Replay entries sequentially -- apply state transitions and context updates to rebuild the current state.

This is a classic event sourcing recovery pattern: the checkpoint is the snapshot, and journal entries are the event log.

How Recovery Works¶

Step 1: Load the last checkpoint¶

The engine calls journal.last_checkpoint(process_id). If a checkpoint exists, it provides the starting state:

{
    "context_state": {"pipeline_status": "healthy", "check_count": 40},
    "lifecycle_state": "running",
}

If no checkpoint exists, recovery starts from an empty state (context_state={}, lifecycle_state="created").

Step 2: Find entries after the checkpoint¶

The engine reads all journal entries for the process and locates the last checkpoint entry. All entries after that point are collected for replay.

Step 3: Replay entries¶

Each entry is applied in chronological order:

state_transition entries update the lifecycle_state from the to_state field.
context_update entries update context_state by setting the key to value.
Other entry types are noted (the last entry type is tracked) but do not modify the recovered state.

Using the ReplayEngine¶

Basic recovery¶

from promptise.runtime.journal import ReplayEngine, FileJournal

journal = FileJournal(base_path=".promptise/journal")
engine = ReplayEngine(journal)

# Recover state for a process
recovered = await engine.recover("data-watcher")

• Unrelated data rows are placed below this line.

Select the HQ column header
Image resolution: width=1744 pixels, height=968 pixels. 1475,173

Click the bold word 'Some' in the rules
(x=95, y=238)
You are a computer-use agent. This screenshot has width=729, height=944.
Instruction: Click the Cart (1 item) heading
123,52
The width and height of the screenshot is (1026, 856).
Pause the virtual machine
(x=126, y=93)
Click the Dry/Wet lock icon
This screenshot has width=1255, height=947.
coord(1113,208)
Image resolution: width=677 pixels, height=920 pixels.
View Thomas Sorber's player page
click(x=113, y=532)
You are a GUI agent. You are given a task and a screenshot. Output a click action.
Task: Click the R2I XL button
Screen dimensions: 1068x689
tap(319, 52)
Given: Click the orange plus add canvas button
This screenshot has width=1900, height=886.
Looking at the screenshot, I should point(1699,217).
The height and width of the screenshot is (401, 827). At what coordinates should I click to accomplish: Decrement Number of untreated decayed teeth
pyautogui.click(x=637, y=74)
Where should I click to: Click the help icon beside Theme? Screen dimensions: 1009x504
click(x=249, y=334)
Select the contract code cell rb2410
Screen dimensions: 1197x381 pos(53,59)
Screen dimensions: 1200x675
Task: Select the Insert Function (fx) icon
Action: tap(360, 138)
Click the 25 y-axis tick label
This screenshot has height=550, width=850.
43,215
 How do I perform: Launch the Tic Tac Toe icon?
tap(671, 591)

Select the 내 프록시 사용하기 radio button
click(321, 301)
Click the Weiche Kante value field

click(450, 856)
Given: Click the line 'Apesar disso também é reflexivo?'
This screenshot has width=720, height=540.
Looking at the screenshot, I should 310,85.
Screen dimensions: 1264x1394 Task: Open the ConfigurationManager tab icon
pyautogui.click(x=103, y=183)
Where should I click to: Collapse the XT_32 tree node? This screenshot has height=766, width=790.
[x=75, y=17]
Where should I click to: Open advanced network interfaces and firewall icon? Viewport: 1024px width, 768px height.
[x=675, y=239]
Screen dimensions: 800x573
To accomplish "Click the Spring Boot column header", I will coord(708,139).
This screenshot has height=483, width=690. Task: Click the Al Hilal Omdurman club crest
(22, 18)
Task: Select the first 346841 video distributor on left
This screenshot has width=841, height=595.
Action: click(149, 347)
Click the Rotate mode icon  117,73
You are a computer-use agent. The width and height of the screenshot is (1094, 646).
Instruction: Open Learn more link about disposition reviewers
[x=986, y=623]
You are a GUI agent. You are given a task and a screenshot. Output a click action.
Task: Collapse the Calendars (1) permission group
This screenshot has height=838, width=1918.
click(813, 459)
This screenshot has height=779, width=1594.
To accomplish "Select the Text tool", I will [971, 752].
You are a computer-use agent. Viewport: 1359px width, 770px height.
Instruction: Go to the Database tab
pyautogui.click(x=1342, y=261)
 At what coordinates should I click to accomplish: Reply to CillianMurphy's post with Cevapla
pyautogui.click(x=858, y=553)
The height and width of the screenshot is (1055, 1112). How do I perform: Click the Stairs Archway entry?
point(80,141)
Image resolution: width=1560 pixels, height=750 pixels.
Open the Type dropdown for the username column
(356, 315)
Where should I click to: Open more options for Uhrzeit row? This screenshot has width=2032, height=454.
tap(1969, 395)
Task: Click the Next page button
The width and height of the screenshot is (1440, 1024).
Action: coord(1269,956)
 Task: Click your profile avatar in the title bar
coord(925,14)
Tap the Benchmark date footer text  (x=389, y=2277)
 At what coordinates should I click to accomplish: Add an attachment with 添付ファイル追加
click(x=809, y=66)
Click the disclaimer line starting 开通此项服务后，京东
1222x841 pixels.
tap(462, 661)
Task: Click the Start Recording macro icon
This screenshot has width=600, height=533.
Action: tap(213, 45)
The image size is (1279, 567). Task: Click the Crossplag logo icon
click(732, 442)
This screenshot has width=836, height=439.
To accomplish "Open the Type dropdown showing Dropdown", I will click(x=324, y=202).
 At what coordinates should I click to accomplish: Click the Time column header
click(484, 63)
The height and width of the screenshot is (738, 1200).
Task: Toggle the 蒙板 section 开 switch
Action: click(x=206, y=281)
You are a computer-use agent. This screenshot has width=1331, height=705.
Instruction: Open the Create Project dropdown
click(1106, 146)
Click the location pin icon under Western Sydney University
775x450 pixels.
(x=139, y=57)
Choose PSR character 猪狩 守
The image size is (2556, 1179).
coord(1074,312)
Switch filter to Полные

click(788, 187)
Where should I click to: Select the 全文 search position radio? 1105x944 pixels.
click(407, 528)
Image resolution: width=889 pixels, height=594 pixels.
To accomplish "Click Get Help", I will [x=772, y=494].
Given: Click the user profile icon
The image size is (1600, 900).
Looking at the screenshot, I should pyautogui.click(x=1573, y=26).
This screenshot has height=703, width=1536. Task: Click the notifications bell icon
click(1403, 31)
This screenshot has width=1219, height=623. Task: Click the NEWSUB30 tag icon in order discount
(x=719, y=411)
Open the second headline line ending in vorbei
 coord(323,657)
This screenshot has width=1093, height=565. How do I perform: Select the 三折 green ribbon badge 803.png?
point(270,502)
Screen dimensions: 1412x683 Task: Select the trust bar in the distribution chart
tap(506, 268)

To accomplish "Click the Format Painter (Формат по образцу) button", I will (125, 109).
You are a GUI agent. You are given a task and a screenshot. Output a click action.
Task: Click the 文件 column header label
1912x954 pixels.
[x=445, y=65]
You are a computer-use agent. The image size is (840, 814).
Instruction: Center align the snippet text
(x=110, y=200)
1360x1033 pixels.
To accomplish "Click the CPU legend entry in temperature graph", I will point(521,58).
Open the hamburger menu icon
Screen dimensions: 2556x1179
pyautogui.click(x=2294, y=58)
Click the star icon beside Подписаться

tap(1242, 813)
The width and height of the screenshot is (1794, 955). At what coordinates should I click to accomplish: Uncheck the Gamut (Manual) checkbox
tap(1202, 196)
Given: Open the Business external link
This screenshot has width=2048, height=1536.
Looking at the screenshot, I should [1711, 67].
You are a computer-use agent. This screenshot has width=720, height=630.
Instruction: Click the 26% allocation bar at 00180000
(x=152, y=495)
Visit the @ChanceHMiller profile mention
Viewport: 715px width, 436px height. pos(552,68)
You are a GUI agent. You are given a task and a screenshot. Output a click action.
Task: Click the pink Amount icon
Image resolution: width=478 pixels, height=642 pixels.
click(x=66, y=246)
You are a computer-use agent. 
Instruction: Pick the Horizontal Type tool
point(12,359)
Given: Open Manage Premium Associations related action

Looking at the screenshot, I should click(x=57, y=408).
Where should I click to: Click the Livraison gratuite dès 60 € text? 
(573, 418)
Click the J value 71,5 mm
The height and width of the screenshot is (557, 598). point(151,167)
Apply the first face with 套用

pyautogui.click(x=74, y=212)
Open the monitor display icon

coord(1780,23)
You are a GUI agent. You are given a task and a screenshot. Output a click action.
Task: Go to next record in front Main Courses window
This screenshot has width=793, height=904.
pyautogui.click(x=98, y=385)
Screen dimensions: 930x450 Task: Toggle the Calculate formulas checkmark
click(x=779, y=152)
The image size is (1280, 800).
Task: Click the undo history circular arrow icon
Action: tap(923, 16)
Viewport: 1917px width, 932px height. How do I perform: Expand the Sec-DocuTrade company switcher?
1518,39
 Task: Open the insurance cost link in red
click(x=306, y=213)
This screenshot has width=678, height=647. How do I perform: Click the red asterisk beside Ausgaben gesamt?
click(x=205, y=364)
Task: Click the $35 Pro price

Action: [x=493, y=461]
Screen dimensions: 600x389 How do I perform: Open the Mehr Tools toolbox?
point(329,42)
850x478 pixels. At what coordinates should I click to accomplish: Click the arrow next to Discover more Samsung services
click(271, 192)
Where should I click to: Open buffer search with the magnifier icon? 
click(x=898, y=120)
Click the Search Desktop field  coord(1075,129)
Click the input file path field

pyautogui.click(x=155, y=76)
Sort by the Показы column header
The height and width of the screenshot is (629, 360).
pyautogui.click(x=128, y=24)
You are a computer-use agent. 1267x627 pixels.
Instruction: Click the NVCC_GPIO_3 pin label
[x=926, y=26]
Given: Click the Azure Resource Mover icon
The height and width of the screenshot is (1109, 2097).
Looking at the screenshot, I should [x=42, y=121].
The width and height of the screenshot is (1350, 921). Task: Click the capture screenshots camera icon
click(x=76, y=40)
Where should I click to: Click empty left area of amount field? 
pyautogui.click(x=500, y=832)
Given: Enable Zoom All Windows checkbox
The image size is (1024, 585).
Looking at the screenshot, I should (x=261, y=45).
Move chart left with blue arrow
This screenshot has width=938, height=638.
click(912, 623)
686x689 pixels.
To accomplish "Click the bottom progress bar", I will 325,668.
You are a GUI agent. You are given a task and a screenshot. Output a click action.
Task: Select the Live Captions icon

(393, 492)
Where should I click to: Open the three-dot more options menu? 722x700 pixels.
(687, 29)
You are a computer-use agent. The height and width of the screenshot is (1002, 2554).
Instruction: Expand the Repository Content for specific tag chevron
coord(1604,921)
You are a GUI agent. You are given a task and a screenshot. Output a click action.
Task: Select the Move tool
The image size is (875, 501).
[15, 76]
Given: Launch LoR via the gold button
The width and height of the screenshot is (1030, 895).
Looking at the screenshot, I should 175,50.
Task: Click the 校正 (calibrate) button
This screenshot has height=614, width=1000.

print(f"Lifecycle state: {recovered['lifecycle_state']}")
print(f"Context state:   {recovered['context_state']}")
print(f"Last entry type: {recovered['last_entry_type']}")
print(f"Entries replayed: {recovered['entries_replayed']}")

Recovery result¶

The recover method returns a dict with:

Key	Type	Description
`context_state`	`dict[str, Any]`	Reconstructed context key-value state
`lifecycle_state`	`str`	Final lifecycle state (`"running"`, `"suspended"`, etc.)
`last_entry_type`	`str`	Type of the last replayed entry
`entries_replayed`	`int`	Number of entries replayed after the checkpoint

Applying recovered state¶

After recovery, apply the state to a new AgentContext and ProcessLifecycle:

from promptise.runtime.context import AgentContext
from promptise.runtime.lifecycle import ProcessLifecycle, ProcessState

recovered = await engine.recover("data-watcher")

# Restore context
ctx = AgentContext(initial_state=recovered["context_state"])

# Restore lifecycle
lc = ProcessLifecycle(initial=ProcessState(recovered["lifecycle_state"]))

Recovery Scenarios¶

Scenario 1: Crash after several invocations¶

Journal entries:
  1. state_transition: created -> starting
  2. state_transition: starting -> running
  3. trigger_event: cron fired
  4. invocation_result: success
  5. checkpoint: {check_count: 10, lifecycle: "running"}
  6. trigger_event: cron fired
  7. context_update: check_count = 11
  8. invocation_result: success
  --- CRASH ---

Recovery:

Loads checkpoint from entry 5: check_count=10, lifecycle="running"
Replays entries 6-8: context_update sets check_count=11
Returns context_state={"check_count": 11}, lifecycle_state="running", entries_replayed=3

Scenario 2: Crash with no checkpoint¶

Journal entries:
  1. state_transition: created -> starting
  2. state_transition: starting -> running
  3. context_update: pipeline_status = "degraded"
  --- CRASH ---

Recovery:

No checkpoint found. Start from empty state.
Replay all 3 entries.
Returns context_state={"pipeline_status": "degraded"}, lifecycle_state="running", entries_replayed=3

Scenario 3: No journal entries¶

recovered = await engine.recover("new-process")
# {"context_state": {}, "lifecycle_state": "created", "last_entry_type": "", "entries_replayed": 0}

API Summary¶

Method	Description
`ReplayEngine(journal)`	Create with a `JournalProvider`
`await recover(process_id)`	Recover state from journal entries

Tips and Gotchas¶

Frequent checkpoints reduce replay time

The replay engine only needs to process entries after the last checkpoint. More frequent checkpoints mean fewer entries to replay, but more disk writes. The default "checkpoint" journal level creates a checkpoint after each trigger-invoke-result cycle.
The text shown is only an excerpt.